The photography term we often see in photo magazine "opening up 1 F-stop," means making the aperture size larger to allow more light through the lens and "stopping down" means making the aperture size or F-stop smaller to allow less light through the lens. A larger aperture size is represented with smaller number hence f2.8 is larger f-stop than f5.6. The standardised F-stop number runs as follows : f1.4, f2, f2.8, f4, f5.6, f8, f11, f16, f22, f32, f45, f64. Each number admits half the light to the previous F-stop. So in our example above the f2.8 allows about 8 times more light through than f8.
Lenses with a wide aperture such as f1.4 are more expensive than one that has an aperture size of f4. Manufacturers can often enhance the quality of a mediocre quality lens by limiting the aperture size of the lens in effect limiting the use of the centre portion of the lens. This is because the centre of a lens has less distortion to the light passing through it than at the fringe of a lens. So limiting the aperture to say f5.6 will improve a cheap lens considerably. Inexpensive 35mm cameras usually have maximum aperture size of f5.6 or f8!
Now you have learnt that the larger the aperture the more light can pass through thus enabling you to take pictures indoor or in poor lighting condition, so if you use your camera indoor most of the time you should look for cameras with an aperture of at least f2. However, if you are an outdoor person you can save some money by buying a camera with a f5.6 lens.
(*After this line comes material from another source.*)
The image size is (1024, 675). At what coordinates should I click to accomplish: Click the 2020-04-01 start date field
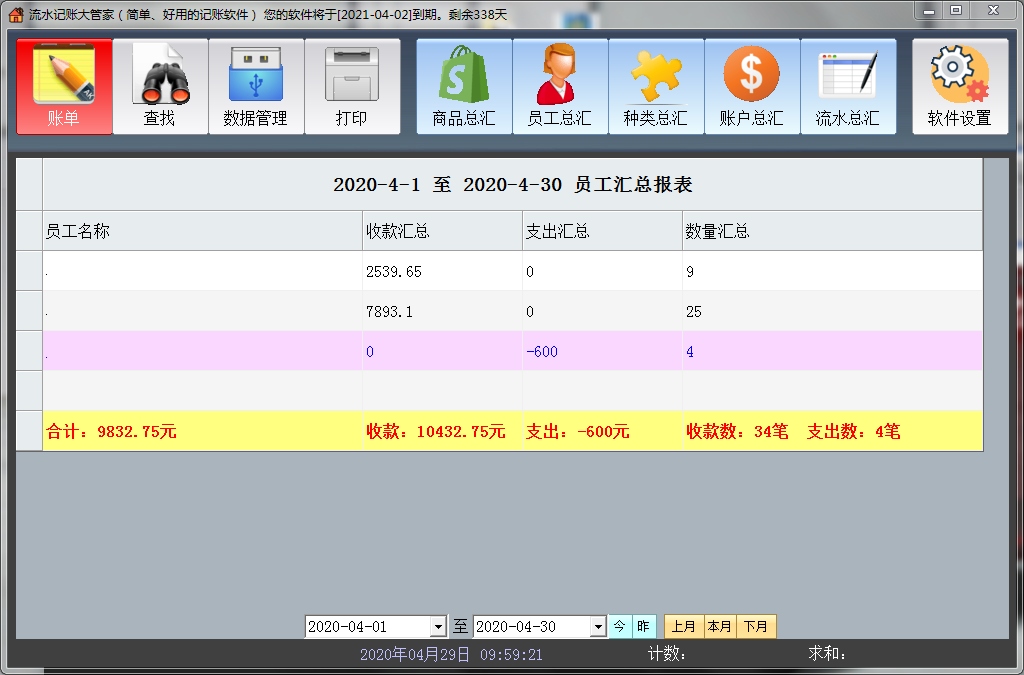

It is a compromise and most medium price range cameras will have aperture somewhere between f2.8 to f4 and often the in between number of f3.5.
When choosing a zoom camera we can't do much on this aperture figure so choose as wide an aperture you can find for the wide-angle range and use the telephoto for outdoor scene. This variation of aperture can cause problem to flash light admitting incorrectly exposed pictures at certain zoom range which is sometimes experienced with inexpensive zoom compact cameras. For the better designed zoom compact camera manufacturers have overcome this problem by limiting the maximum aperture to a narrower range using special mechanical zoom linkage to the aperture and programming the electronic of the built-in flash light to include this short coming. Camera with Through The Lens(TTL) flash sensor is the best solution to this flash exposure problem with zoom lenses.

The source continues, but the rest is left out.